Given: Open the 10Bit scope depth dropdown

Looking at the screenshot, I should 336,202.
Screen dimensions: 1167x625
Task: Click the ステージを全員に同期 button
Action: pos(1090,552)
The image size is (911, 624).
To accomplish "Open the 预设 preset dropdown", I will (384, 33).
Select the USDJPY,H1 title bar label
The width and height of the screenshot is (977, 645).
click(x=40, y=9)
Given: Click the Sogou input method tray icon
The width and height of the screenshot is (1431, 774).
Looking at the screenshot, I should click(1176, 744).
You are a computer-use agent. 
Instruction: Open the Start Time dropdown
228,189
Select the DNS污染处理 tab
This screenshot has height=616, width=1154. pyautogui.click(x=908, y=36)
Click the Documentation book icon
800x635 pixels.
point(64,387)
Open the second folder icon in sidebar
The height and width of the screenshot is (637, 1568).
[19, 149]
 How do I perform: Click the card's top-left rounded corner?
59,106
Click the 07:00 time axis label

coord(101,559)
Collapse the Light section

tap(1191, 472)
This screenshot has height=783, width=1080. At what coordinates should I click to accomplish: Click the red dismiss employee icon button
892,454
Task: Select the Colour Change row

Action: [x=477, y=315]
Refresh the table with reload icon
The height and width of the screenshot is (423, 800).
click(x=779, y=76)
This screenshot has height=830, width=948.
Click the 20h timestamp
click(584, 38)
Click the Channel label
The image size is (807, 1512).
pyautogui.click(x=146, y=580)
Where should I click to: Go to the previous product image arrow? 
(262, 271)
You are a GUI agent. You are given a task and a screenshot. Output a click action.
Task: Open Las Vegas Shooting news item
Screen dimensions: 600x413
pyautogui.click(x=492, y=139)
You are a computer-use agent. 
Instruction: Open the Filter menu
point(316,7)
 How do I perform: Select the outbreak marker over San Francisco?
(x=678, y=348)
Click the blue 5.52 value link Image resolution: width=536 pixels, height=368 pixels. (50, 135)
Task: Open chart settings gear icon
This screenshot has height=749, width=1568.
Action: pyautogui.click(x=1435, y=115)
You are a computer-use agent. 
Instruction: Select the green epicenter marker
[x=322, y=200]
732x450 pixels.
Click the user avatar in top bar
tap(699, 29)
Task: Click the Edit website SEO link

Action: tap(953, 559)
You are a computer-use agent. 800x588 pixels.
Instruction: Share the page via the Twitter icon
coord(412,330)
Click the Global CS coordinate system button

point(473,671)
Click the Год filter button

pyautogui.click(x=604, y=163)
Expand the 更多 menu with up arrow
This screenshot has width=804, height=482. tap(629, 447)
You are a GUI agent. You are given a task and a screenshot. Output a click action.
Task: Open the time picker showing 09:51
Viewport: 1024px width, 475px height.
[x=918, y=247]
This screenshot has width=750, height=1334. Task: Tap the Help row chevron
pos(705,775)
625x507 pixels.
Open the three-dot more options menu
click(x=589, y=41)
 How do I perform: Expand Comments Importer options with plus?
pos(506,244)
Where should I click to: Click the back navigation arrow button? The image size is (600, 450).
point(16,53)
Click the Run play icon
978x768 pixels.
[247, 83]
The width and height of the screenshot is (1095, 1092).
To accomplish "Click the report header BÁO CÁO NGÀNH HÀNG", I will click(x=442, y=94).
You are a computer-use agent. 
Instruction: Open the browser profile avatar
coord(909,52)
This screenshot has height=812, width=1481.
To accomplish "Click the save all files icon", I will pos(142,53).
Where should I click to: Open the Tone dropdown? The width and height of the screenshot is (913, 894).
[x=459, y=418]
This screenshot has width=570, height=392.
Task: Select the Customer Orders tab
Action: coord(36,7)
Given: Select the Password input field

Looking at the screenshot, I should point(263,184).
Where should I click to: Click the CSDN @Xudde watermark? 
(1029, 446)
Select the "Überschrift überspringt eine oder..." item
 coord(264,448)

· · · ·

Write out all the entries once more, exactly.

Given: Open the 10Bit scope depth dropdown

Looking at the screenshot, I should 336,202.
Screen dimensions: 1167x625
Task: Click the ステージを全員に同期 button
Action: pos(1090,552)
The image size is (911, 624).
To accomplish "Open the 预设 preset dropdown", I will (384, 33).
Select the USDJPY,H1 title bar label
The width and height of the screenshot is (977, 645).
click(x=40, y=9)
Given: Click the Sogou input method tray icon
The width and height of the screenshot is (1431, 774).
Looking at the screenshot, I should click(1176, 744).
You are a computer-use agent. 
Instruction: Open the Start Time dropdown
228,189
Select the DNS污染处理 tab
This screenshot has height=616, width=1154. pyautogui.click(x=908, y=36)
Click the Documentation book icon
800x635 pixels.
point(64,387)
Open the second folder icon in sidebar
The height and width of the screenshot is (637, 1568).
[19, 149]
 How do I perform: Click the card's top-left rounded corner?
59,106
Click the 07:00 time axis label

coord(101,559)
Collapse the Light section

tap(1191, 472)
This screenshot has height=783, width=1080. At what coordinates should I click to accomplish: Click the red dismiss employee icon button
892,454
Task: Select the Colour Change row

Action: [x=477, y=315]
Refresh the table with reload icon
The height and width of the screenshot is (423, 800).
click(x=779, y=76)
This screenshot has height=830, width=948.
Click the 20h timestamp
click(584, 38)
Click the Channel label
The image size is (807, 1512).
pyautogui.click(x=146, y=580)
Where should I click to: Go to the previous product image arrow? 
(262, 271)
You are a GUI agent. You are given a task and a screenshot. Output a click action.
Task: Open Las Vegas Shooting news item
Screen dimensions: 600x413
pyautogui.click(x=492, y=139)
You are a computer-use agent. 
Instruction: Open the Filter menu
point(316,7)
 How do I perform: Select the outbreak marker over San Francisco?
(x=678, y=348)
Click the blue 5.52 value link Image resolution: width=536 pixels, height=368 pixels. (50, 135)
Task: Open chart settings gear icon
This screenshot has height=749, width=1568.
Action: pyautogui.click(x=1435, y=115)
You are a computer-use agent. 
Instruction: Select the green epicenter marker
[x=322, y=200]
732x450 pixels.
Click the user avatar in top bar
tap(699, 29)
Task: Click the Edit website SEO link

Action: tap(953, 559)
You are a computer-use agent. 800x588 pixels.
Instruction: Share the page via the Twitter icon
coord(412,330)
Click the Global CS coordinate system button

point(473,671)
Click the Год filter button

pyautogui.click(x=604, y=163)
Expand the 更多 menu with up arrow
This screenshot has width=804, height=482. tap(629, 447)
You are a GUI agent. You are given a task and a screenshot. Output a click action.
Task: Open the time picker showing 09:51
Viewport: 1024px width, 475px height.
[x=918, y=247]
This screenshot has width=750, height=1334. Task: Tap the Help row chevron
pos(705,775)
625x507 pixels.
Open the three-dot more options menu
click(x=589, y=41)
 How do I perform: Expand Comments Importer options with plus?
pos(506,244)
Where should I click to: Click the back navigation arrow button? The image size is (600, 450).
point(16,53)
Click the Run play icon
978x768 pixels.
[247, 83]
The width and height of the screenshot is (1095, 1092).
To accomplish "Click the report header BÁO CÁO NGÀNH HÀNG", I will click(x=442, y=94).
You are a computer-use agent. 
Instruction: Open the browser profile avatar
coord(909,52)
This screenshot has height=812, width=1481.
To accomplish "Click the save all files icon", I will pos(142,53).
Where should I click to: Open the Tone dropdown? The width and height of the screenshot is (913, 894).
[x=459, y=418]
This screenshot has width=570, height=392.
Task: Select the Customer Orders tab
Action: coord(36,7)
Given: Select the Password input field

Looking at the screenshot, I should point(263,184).
Where should I click to: Click the CSDN @Xudde watermark? 
(1029, 446)
Select the "Überschrift überspringt eine oder..." item
 coord(264,448)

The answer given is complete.